Last winter, Nobel laureate Toni Morrison
received a phone call from Sen. Barack Obama, then the underdog to
Sen. Hillary Rodham Clinton in the race for the Democratic
presidential nomination.
Obama had contacted Morrison to ask for her support. But before
they got into politics, the author and the candidate had a little
chat about literature.
"He began to talk to me about one of the books I had written,
'Song of Solomon,' and how it had meant a lot to him," Morrison
said in a postelection interview from her office at Princeton
University, where for years she has taught creative writing.
"And I had read his first book ('Dreams From My Father'). I was
astonished by his ability to write, to think, to reflect, to learn
and turn a good phrase. I was very impressed. This was not a normal
political biography."
For Morrison and others, the election of Obama matters not
because he will be the first black president or because the vast
majority of writers usually vote for Democrats. Writers welcome Obama as a peer, a thinker, a man of words - his own words.
"When I was watching Obama's acceptance speech (Tuesday night),
I was convinced that he had written it himself, and therefore that
he was saying things that he actually believed and had considered,"

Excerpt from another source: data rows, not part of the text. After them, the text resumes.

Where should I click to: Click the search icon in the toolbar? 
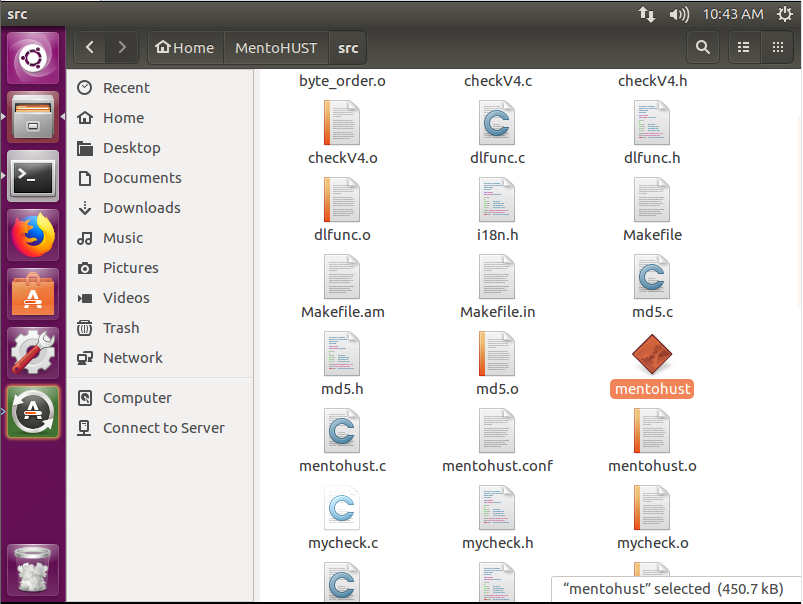[x=703, y=47]
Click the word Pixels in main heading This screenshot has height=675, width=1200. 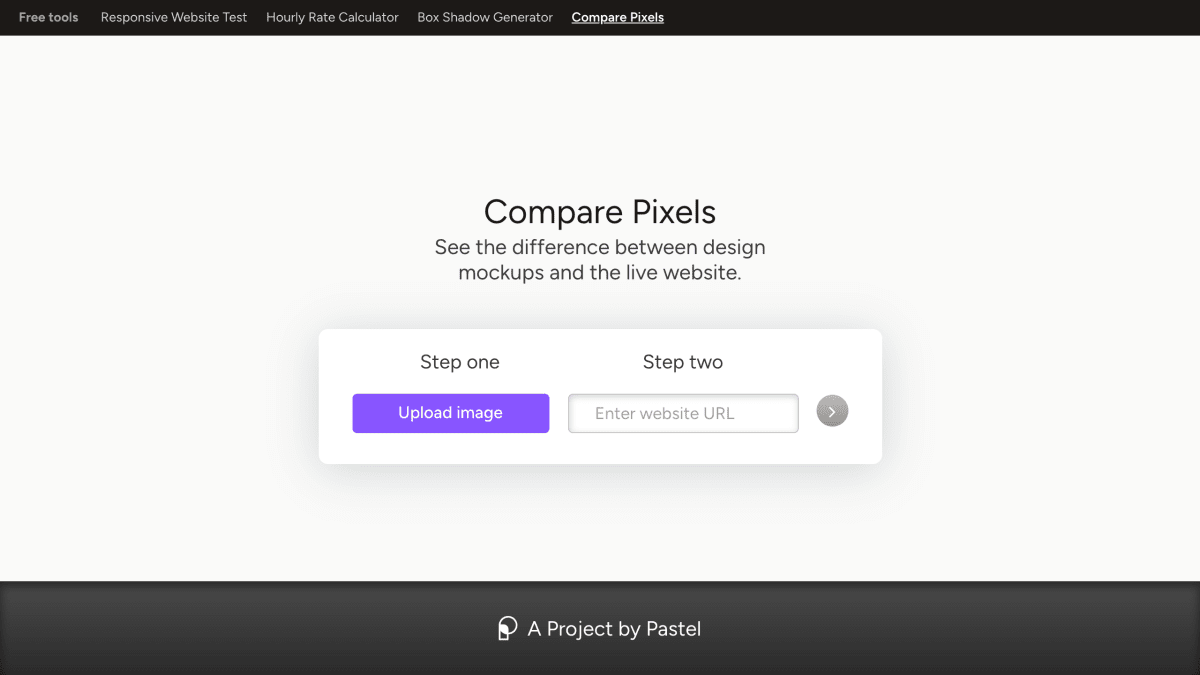click(x=674, y=212)
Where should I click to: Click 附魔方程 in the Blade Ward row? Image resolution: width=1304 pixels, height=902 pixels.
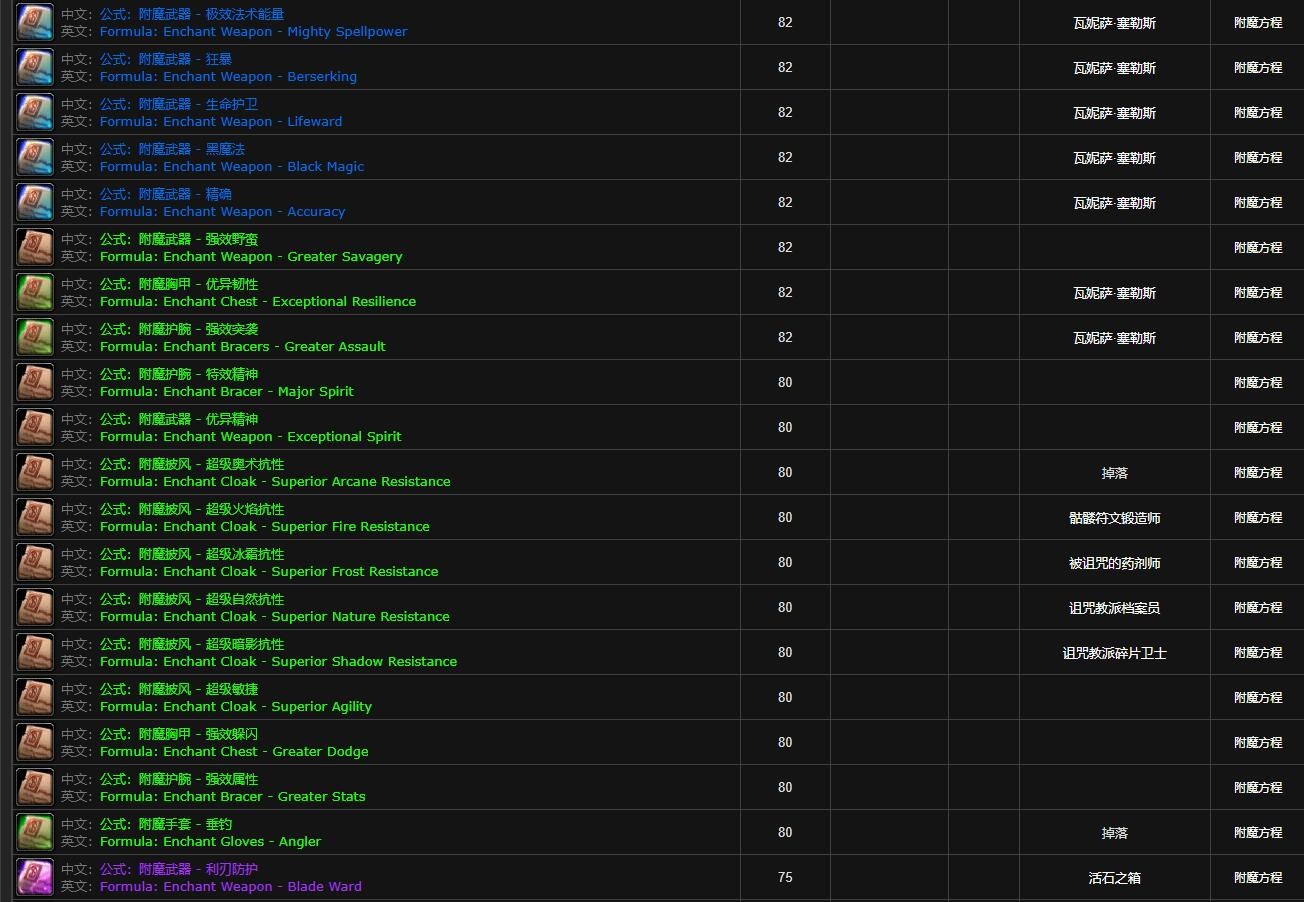[1257, 878]
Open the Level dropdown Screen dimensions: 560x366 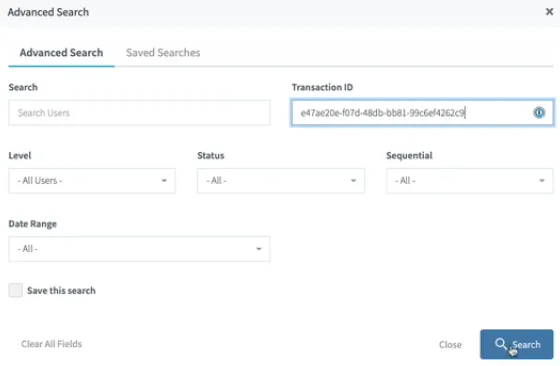pos(92,181)
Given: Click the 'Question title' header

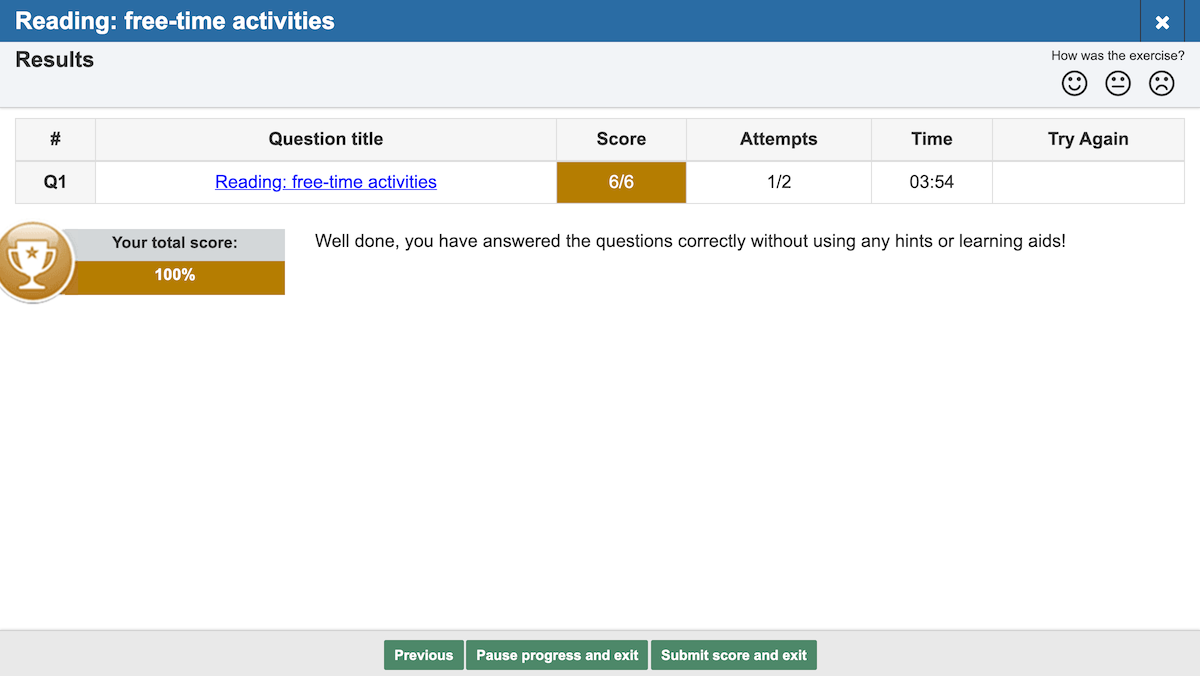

says Jane Smiley, author of the Pulitzer Prize-winning "A Thousand
Acres" and other fiction.
"I find that more convincing in a politician than the usual
thing of speaking the words of a raft of hack speechwriters. If he
were to lie to us, he would really be betraying his deepest self."
"Until now, my identity as a writer has never overlapped with my
identity as an American - in the past eight years, my writing has
often felt like an antidote or correction to my Americanism," says
Jonathan Safran Foer, author of the acclaimed novel "Everything is
Illuminated."
"But finally having a writer-president - and I don't mean a
published author, but someone who knows the full value of the
carefully chosen word - I suddenly feel, for the first time, not
only like a writer who happens to be American, but an American
writer."
"Dreams From My Father" and Obama's "The Audacity of Hope"
have each sold millions of copies and have been praised as the rare
works by politicians that can actually be read for pleasure. Obama's student poetry was even lauded - and compared to the work of
Langston Hughes - by the most discerning of critics, Harold Bloom.
Morrison, whose novel "A Mercy" comes out next week, endorsed
Obama in January, even though she was a friend and admirer of
Hillary Rodham Clinton and had famously labeled Bill Clinton the
country's first black president. As if reviewing a new book,
Morrison released a statement citing Obama's "intelligence,
integrity and rare authenticity," and his "creative imagination
which coupled with brilliance equals wisdom."
Morrison finds herself wondering how some of her late friends
would have reacted, like James Baldwin ("How I miss him now," she
says), who in the 1960s had scorned as condescending Robert
Kennedy's prediction that the United States would have a black
president in 40 years. Were "Invisible Man" author Ralph Ellison
still alive, he would have renamed his classic novel "Visible
Man," Morrison joked.
Ayelet Waldman, whose novels include "Daughter's Keeper," is an
Obama fan dating back to when both attended Harvard University. Her
husband, novelist Michael Chabon, came to support him through "his
writing, the quality of his prose," Waldman says. They in turn
persuaded author and former Hillary Clinton supporter Rick Moody.
Moody, whose novels include "The Ice Storm" and "The Diviners," said he began to think of Obama as a writer with the
skill to chose the right word when he heard one of the candidate's
speeches.
"But," he added, "I think the larger issue is cultural.
There's a trickle down from the top in the way art exists inside and
outside of the culture as a whole. Here in the USA, you could feel
in the Bush years how little regard there was for it. ... There's
reason to believe that we are in for a much better period."